Injectable solutions of hydrolyzed oenotera oil and fish oil can also be prepared using albumin in which free acid is dissolved. The absolute amount of active substance given in any dosage unit cannot exceed the appropriate amount depending on the dosage rate and method used, but on the other hand, this absolute amount adequately allows the required dosage rate by reducing the number of doses. It should also be understood that this may be accomplished by enabling it. In addition, the rate of administration will depend on the pharmacological action strictly required.

Example

The following is a particular embodiment of the present invention for use in treating humans for preventing memory loss and in preventing disease.

1. Take 6 capsules of 500mg black currant seed oil containing 90mg GLA and 20mg 18: 4n-3 six times a day.

2. Take 500 mg capsules six times a day containing 300 mg of ethyl-GLA and 200 mg of ethyl EPA.

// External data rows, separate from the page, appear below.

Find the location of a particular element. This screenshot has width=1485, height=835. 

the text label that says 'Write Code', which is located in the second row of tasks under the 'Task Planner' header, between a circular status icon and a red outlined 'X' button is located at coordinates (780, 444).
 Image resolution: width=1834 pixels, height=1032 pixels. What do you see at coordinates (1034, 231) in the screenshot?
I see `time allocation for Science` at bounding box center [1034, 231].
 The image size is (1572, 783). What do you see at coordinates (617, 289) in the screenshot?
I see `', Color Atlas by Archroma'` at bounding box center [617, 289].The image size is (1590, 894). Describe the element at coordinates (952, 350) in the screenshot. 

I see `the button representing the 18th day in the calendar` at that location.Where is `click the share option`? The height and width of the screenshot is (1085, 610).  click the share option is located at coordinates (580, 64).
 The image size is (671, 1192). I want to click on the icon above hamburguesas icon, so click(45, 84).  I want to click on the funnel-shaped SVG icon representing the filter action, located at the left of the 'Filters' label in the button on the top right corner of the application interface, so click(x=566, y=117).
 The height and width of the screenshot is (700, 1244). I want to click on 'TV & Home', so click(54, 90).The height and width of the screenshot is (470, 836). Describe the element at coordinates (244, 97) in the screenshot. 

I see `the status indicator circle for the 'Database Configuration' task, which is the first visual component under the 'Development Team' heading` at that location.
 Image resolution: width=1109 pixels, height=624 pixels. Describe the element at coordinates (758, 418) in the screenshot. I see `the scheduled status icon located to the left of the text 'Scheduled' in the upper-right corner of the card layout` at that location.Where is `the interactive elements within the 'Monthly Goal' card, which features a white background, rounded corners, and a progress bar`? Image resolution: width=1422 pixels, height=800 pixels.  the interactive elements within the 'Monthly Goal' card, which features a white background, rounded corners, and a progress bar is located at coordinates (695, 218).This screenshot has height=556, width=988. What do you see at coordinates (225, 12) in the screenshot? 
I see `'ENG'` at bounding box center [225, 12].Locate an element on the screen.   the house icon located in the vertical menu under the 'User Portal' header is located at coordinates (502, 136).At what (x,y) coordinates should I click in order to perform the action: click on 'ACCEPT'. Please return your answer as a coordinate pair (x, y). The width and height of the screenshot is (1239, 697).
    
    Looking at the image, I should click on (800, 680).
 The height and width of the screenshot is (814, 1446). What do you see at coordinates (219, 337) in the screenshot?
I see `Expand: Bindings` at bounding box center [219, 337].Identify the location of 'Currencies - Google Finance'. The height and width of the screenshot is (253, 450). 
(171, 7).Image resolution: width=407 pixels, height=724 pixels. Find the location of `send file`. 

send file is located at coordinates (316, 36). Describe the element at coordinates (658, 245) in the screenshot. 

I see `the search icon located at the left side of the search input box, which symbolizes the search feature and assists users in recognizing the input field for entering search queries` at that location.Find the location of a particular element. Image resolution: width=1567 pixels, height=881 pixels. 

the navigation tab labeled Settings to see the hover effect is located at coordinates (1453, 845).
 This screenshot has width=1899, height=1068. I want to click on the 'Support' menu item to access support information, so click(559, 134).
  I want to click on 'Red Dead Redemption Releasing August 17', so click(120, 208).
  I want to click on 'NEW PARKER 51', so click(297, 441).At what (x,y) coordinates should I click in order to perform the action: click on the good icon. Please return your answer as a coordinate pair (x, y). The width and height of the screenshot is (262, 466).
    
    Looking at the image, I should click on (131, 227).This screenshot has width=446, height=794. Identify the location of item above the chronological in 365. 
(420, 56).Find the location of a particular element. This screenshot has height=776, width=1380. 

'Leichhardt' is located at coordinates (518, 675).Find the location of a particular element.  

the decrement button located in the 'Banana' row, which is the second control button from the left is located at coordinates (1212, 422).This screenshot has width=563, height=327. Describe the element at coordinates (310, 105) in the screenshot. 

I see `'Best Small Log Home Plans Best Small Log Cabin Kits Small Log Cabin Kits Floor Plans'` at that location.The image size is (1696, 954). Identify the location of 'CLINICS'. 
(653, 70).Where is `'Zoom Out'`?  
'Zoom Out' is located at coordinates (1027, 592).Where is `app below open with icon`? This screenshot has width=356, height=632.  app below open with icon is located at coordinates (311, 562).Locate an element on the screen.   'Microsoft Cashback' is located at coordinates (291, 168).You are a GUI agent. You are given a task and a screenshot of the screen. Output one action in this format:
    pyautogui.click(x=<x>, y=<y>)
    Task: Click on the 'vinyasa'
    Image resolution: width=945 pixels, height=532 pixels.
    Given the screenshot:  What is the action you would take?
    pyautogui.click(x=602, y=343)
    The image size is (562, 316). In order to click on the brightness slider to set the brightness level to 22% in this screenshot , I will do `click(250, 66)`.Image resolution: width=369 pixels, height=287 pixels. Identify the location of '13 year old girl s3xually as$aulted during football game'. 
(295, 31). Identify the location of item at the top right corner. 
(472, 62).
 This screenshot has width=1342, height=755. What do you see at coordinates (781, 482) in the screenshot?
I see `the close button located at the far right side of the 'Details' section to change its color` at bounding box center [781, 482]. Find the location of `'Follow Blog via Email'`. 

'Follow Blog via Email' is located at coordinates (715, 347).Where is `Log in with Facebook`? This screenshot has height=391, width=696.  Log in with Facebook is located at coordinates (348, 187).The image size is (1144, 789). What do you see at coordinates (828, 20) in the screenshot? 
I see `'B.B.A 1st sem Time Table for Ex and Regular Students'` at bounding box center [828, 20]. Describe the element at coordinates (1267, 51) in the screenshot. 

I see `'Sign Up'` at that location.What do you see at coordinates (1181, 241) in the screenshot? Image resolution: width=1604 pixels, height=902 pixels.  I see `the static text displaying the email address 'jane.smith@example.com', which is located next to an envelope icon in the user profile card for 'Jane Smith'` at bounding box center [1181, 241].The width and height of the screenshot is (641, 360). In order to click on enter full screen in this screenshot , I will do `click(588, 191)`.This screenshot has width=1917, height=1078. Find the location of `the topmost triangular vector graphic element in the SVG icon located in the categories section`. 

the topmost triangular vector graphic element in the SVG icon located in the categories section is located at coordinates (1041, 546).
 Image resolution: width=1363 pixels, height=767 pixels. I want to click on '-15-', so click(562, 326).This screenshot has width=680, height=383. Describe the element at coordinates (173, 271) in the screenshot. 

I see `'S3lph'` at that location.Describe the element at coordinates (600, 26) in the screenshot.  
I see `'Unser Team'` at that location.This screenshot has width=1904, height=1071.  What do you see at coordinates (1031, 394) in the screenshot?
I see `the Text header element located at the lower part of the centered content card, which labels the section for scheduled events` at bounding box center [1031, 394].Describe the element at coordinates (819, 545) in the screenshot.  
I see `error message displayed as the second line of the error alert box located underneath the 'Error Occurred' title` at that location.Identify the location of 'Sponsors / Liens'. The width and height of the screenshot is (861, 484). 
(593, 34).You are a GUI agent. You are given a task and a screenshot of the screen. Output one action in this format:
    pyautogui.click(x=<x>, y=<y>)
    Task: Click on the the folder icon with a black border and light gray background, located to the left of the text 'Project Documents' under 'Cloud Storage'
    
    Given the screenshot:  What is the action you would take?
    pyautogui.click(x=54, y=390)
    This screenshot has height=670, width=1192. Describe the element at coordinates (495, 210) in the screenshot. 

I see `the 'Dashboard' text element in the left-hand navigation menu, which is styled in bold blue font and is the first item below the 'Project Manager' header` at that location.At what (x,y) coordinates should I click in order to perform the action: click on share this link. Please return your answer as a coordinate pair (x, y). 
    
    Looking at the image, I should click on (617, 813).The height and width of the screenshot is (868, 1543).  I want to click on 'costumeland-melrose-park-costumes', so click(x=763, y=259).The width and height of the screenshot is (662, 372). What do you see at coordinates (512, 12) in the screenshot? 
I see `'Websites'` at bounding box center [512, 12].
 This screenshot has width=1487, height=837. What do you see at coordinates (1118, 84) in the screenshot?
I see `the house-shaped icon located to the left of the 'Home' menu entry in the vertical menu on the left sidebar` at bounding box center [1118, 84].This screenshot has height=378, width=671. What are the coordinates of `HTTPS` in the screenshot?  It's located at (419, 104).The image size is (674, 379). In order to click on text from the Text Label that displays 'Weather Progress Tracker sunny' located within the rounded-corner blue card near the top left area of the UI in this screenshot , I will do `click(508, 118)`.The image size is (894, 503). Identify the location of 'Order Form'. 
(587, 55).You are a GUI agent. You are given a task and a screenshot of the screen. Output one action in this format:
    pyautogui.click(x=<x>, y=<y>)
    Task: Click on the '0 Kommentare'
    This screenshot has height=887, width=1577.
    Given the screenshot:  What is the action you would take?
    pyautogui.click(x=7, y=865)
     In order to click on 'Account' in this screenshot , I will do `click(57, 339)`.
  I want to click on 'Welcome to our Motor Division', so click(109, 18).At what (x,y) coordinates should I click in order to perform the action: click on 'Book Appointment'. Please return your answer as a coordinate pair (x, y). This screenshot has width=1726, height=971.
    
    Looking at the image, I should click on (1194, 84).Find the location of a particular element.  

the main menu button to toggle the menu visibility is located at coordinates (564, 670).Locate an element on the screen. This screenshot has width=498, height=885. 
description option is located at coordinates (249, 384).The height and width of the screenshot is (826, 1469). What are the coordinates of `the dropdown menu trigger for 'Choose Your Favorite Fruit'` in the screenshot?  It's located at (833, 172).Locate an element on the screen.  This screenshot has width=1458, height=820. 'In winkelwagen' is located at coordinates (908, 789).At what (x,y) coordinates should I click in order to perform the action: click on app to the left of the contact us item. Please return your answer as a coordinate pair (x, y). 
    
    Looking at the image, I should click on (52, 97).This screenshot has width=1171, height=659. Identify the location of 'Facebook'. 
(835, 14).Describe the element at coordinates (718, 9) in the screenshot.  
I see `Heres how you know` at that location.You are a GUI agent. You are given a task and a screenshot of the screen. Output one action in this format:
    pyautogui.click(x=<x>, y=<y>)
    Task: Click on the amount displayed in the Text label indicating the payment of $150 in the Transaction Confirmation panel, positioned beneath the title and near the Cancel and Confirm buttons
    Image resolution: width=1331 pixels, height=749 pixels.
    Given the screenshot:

3. Take 12 capsules of 500 mg 12 times a day containing 80% evening primrose oil (9% GLA and 72% linoleic acid) and 20% fish oil (18% EPA and 12% DHA).

Claims (3)

N-6 essential fatty acids selected from GLA, DGLA, AA, adrenic acid and 22: 5 n-6 acids and 18: 4 n-3 and 20: 4n-3 acids, EPA, 22: 5 n-3 acids and DHA The composition for preventing and treating memory loss, characterized in that consisting of n-3 essential fatty acids selected from. The composition of claim 1, wherein an amount of n-6 acid and n-3 acid is from 1 mg to 100 g or sub-multiples thereof is provided for daily administration. The composition according to claim 1, wherein an amount of n-6 acid and n-3 acid in a range of 10 mg to 10 g or a distillate thereof is provided for daily administration.